An £18 million government fund is to drive the adoption of artificial intelligence and digital technology in the construction sector.
The aim is to move forward ideas which help in the prediction and planning of construction projects in order to avoid delays and transform how buildings and infrastructure are delivered.
The funding from UK Research and Innovation is part of a wider £170m government commitment, matched by £250m from industry, to help the nation become a world leader in the sector.
For all projects, the aim set is to ‘develop digitally-enabled simulations that support the design and management of buildings, adopt offsite manufacturing approaches that improve the quality of buildings and create active power generation and storage within buildings’.
Construction minister Richard Harrington said: “The use of artificial intelligence, digital techniques and off-site manufacturing help us harness new methods of working and delivers on the government’s construction sector deal.
“These new methods to help the construction industry are a testament to the government’s modern Industrial Strategy’s aims of building a better tomorrow for us all through scientific and technological advances.”
A total of £13.3m has been awarded to 24 projects, which will see industry collaborate with the research base to innovate.
These include nPlan, Kier and the University of Cambridge, which will use AI and algorithms to better predict, plan and schedule construction projects, and a consortium including housebuilder, Barratt Developments, and L&Q, which aims to make offsite manufacturing an alternative to traditional methods.
A further £5m is being invested to support research leaders to build teams and take on a research programme within the transforming construction challenge.
Four research projects will share funding, ranging from exploring digitally-designed, 3D-printed concrete components, to assessing the use of robots for both on and off-site construction.
Professor Sir Mark Walport, UKRI chief executive, said: “Technologies being developed in the UK provide a significant opportunity to transform the way we build, such as the use of augmented reality to improve design or robotics to aid complex building assembly.

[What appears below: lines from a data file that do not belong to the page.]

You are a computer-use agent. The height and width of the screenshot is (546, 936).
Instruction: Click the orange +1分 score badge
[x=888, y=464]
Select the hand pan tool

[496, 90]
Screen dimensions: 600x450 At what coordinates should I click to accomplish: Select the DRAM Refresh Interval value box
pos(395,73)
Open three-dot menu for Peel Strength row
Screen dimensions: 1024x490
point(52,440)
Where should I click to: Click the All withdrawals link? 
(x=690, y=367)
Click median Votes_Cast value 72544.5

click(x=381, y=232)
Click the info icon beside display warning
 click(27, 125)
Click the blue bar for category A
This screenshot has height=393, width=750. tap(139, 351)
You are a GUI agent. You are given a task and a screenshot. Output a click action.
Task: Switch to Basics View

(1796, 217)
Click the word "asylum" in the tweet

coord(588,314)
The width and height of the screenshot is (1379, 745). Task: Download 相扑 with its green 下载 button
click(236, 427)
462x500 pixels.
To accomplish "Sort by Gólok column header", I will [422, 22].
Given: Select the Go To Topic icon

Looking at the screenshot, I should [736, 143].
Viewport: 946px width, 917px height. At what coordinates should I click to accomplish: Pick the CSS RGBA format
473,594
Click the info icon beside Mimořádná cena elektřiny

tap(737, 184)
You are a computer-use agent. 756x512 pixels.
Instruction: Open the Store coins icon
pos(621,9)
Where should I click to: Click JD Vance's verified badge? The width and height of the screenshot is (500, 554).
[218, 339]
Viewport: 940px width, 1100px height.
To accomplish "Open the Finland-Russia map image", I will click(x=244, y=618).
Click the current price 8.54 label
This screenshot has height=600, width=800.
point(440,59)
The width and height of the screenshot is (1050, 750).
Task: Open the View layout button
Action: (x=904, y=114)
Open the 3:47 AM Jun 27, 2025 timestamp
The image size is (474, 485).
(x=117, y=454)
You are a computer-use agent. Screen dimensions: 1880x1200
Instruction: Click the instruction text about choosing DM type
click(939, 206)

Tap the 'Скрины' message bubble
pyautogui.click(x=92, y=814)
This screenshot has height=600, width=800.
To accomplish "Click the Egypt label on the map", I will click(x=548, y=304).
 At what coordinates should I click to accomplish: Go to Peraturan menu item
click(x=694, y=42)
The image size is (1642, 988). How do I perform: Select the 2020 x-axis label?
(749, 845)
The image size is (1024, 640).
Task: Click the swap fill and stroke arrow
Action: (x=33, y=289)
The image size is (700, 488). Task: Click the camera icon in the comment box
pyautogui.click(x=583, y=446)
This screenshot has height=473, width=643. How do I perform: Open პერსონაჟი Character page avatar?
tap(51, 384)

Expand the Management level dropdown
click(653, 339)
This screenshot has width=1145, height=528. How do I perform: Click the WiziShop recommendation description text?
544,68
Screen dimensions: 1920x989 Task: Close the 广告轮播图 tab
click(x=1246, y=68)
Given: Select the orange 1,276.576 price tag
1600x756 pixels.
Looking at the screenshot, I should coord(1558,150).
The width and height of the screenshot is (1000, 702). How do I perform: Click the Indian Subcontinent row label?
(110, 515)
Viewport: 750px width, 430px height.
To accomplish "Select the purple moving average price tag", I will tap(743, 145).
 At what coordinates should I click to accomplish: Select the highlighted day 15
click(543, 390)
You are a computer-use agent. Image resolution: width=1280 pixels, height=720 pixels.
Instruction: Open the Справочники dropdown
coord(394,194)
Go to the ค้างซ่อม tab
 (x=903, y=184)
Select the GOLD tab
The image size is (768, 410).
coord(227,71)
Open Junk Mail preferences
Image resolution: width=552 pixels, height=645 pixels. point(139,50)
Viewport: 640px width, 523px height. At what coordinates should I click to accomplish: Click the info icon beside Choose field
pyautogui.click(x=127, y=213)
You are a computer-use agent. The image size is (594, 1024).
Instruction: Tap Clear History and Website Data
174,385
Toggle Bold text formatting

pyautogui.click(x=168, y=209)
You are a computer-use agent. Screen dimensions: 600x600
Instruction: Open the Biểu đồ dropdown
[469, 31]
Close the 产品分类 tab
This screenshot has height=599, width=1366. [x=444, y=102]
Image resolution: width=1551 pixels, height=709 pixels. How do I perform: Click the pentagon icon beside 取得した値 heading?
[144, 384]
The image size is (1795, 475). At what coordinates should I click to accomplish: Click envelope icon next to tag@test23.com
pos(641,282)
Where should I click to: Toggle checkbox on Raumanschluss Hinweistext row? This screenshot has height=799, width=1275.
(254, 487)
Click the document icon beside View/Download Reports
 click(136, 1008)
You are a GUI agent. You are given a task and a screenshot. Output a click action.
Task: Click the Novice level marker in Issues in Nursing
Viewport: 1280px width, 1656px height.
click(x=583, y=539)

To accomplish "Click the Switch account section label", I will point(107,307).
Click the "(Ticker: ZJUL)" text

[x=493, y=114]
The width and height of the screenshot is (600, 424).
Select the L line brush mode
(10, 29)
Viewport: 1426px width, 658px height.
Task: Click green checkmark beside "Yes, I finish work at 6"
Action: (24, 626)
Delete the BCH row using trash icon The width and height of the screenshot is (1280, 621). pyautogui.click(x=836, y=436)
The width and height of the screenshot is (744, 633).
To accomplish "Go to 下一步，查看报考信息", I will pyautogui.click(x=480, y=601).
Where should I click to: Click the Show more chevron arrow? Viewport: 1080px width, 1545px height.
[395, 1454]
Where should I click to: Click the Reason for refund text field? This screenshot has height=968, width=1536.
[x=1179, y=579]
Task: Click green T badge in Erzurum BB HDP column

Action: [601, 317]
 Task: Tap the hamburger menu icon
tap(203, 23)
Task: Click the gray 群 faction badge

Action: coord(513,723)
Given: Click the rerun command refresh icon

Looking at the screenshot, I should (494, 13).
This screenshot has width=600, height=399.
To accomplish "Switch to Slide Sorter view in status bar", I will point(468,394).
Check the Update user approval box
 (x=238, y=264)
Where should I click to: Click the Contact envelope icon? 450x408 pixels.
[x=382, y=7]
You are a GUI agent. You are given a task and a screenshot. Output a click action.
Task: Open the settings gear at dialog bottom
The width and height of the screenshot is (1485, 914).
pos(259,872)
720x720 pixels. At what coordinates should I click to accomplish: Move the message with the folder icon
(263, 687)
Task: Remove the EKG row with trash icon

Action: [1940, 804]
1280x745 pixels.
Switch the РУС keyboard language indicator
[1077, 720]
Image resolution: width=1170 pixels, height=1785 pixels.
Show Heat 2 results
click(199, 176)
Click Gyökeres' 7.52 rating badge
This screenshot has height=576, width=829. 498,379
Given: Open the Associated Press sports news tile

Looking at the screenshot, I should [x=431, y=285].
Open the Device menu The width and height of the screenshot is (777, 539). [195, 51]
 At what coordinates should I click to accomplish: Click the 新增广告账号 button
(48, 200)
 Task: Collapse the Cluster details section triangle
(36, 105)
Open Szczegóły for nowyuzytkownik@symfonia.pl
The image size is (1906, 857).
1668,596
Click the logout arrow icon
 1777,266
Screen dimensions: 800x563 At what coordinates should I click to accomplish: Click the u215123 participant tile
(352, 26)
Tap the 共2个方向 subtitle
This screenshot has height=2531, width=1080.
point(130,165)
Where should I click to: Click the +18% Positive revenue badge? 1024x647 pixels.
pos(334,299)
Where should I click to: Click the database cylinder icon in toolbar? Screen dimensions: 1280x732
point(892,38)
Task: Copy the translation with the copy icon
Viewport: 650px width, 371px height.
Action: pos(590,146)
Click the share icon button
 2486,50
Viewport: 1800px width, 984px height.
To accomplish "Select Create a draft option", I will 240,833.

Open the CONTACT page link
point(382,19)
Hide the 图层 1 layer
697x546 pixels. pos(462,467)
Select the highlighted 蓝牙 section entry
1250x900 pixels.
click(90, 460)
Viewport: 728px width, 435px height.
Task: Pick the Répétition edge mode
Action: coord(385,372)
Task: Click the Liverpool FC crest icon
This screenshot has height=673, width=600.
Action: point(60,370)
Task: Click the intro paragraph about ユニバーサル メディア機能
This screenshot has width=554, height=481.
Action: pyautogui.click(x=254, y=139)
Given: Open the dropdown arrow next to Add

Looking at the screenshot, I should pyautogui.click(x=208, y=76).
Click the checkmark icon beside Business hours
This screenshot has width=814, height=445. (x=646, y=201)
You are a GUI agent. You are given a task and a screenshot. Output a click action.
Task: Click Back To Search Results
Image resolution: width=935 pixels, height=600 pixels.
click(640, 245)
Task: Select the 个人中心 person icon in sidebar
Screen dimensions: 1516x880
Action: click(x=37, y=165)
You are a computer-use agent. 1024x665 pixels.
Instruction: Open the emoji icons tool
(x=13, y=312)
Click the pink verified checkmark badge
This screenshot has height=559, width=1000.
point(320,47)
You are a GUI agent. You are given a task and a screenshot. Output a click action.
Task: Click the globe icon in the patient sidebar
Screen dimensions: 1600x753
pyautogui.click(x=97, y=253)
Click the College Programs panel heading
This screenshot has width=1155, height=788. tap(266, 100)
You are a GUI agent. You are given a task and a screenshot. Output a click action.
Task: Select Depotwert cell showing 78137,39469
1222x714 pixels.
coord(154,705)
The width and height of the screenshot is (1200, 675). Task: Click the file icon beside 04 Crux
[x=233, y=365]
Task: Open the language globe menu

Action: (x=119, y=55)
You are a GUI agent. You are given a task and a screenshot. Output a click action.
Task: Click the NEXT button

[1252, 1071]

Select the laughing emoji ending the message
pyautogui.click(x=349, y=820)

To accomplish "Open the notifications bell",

“Through projects such as these, the Industrial Strategy Challenge Fund allows us to catalyse innovation across the UK’s construction industry, improving productivity, sustainability and safety.”
Sam Stacey, director of the transforming construction challenge, added: “These grants play a key role in advancing transformation across the sector.
“They will help the construction industry work directly with talented researchers to explore new ways of working that will speed up assembly, save money, and improve the quality of building projects.”